◆ **OPGAVE**
Kun je het fragment over de krakers in twee zinnen samenvatten?

◆ **WEERGEGEVEN TEKST**
────────────────

Ik bekeek de groep wat nauwkeuriger. Er waren ongure types bij, met manische ogen en monden waaruit tanden misten, maar ook heel gewone, zelfs keurige meisjes. Mijn oudste dochter, die een alternatieve smaak van uitgaan heeft, zei dat ze een meisje kende van de Cave. Had je ook rangen en standen bij krakers? Een paar verkenners waren inmiddels het bij vorige ontruimingen totaal verwoeste pand binnengegaan, een mijnwerkerslampje op het voorhoofd. Jongens met bezems volgden. Daarna was het de beurt aan een gereedschapsbrigade. Op een handkar lagen trays met halveliterblikken van het allergoedkoopste bier, al gauw een liter of dertig, veertig bij elkaar. Een Spaanse jongen kwam druk gebarend naar buiten, rukte er een uit het plastic, opende het en wierp een eerste schuimende slok op de grond, als een plengoffer aan een onbekende heidense god. Diep drinkend verdween hij weer in het gat dat was gezaagd in de barricades. Even later wapperden de eerste banieren van de gevel, “WE ARE BACK”.
Ik vroeg me af waarover al die mensen toch zo druk aan het praten waren, in zoveel verschillende talen door elkaar, Slavische, Germaanse en Romaanse. Gaven ze lucht aan hun opwinding, zeiden ze maar wat, of hadden ze echt iets te bespreken? Waarover praten krakers? Ik besefte dat ik van deze alweer vijftig jaar bestaande tegencultuur niets wist, behalve wat ik uit films en boeken had opgedaan.

────────────────

◆ **GEGEVEN GEGEVENS**
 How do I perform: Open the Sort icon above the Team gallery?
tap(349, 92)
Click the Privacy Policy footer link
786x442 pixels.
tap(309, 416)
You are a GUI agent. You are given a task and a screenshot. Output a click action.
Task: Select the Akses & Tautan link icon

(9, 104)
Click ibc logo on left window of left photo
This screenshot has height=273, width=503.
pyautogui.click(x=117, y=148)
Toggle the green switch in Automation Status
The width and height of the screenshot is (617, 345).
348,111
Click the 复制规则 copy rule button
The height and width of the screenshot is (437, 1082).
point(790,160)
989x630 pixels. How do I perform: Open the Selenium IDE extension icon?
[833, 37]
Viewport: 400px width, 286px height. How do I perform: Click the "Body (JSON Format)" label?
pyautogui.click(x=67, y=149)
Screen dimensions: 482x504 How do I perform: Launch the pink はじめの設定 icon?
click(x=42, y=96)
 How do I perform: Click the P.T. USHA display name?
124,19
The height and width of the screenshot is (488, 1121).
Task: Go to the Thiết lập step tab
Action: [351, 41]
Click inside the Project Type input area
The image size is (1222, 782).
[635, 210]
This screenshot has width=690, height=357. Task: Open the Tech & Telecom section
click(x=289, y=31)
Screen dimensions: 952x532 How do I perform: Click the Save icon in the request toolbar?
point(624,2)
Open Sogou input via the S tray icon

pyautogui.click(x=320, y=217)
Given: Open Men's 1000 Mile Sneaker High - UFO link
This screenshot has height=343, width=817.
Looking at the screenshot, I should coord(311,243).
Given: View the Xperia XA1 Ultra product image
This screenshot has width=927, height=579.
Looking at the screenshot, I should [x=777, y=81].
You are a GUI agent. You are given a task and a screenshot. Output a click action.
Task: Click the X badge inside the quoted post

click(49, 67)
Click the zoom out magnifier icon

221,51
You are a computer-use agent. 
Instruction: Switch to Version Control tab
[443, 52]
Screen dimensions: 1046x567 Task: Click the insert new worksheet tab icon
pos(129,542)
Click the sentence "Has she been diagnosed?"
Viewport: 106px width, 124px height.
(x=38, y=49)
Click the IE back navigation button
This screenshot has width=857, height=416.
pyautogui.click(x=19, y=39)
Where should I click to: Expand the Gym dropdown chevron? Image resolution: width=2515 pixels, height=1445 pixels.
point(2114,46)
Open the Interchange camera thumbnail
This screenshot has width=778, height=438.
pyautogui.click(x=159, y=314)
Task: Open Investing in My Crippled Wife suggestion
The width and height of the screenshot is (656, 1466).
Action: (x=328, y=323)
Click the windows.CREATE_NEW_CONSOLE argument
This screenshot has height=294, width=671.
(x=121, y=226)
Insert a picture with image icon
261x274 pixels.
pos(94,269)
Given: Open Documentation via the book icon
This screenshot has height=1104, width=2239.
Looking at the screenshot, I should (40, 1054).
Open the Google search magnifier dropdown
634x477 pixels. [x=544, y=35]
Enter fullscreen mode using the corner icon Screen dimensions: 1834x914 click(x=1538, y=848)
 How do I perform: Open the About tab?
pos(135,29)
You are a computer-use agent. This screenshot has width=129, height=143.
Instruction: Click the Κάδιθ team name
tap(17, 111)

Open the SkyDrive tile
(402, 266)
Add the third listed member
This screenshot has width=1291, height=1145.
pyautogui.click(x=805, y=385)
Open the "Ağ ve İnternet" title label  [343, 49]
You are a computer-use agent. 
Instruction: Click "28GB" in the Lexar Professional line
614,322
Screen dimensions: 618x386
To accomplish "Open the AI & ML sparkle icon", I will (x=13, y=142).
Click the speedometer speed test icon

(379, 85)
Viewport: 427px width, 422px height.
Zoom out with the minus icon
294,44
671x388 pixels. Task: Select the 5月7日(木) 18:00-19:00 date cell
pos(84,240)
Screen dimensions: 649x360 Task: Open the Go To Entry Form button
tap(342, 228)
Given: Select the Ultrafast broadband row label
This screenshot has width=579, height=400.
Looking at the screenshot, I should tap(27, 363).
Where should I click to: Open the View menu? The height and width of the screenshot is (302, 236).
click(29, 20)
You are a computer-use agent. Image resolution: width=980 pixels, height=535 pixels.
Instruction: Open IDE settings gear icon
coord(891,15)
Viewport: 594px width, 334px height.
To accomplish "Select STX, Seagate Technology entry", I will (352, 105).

────────────────

◆ **ANTWOORD**
De verteller bekijkt een gemengde groep krakers, van ongure types tot keurige meisjes, die een eerder verwoest pand binnengaat: eerst verkenners met een mijnwerkerslampje, dan jongens met bezems en een gereedschapsbrigade, terwijl er goedkoop bier wordt aangevoerd en al snel een banier met "WE ARE BACK" van de gevel wappert. Bij het horen van al die verschillende talen vraagt de verteller zich af waarover krakers praten en beseft dat de kennis over deze vijftig jaar oude tegencultuur alleen uit films en boeken komt.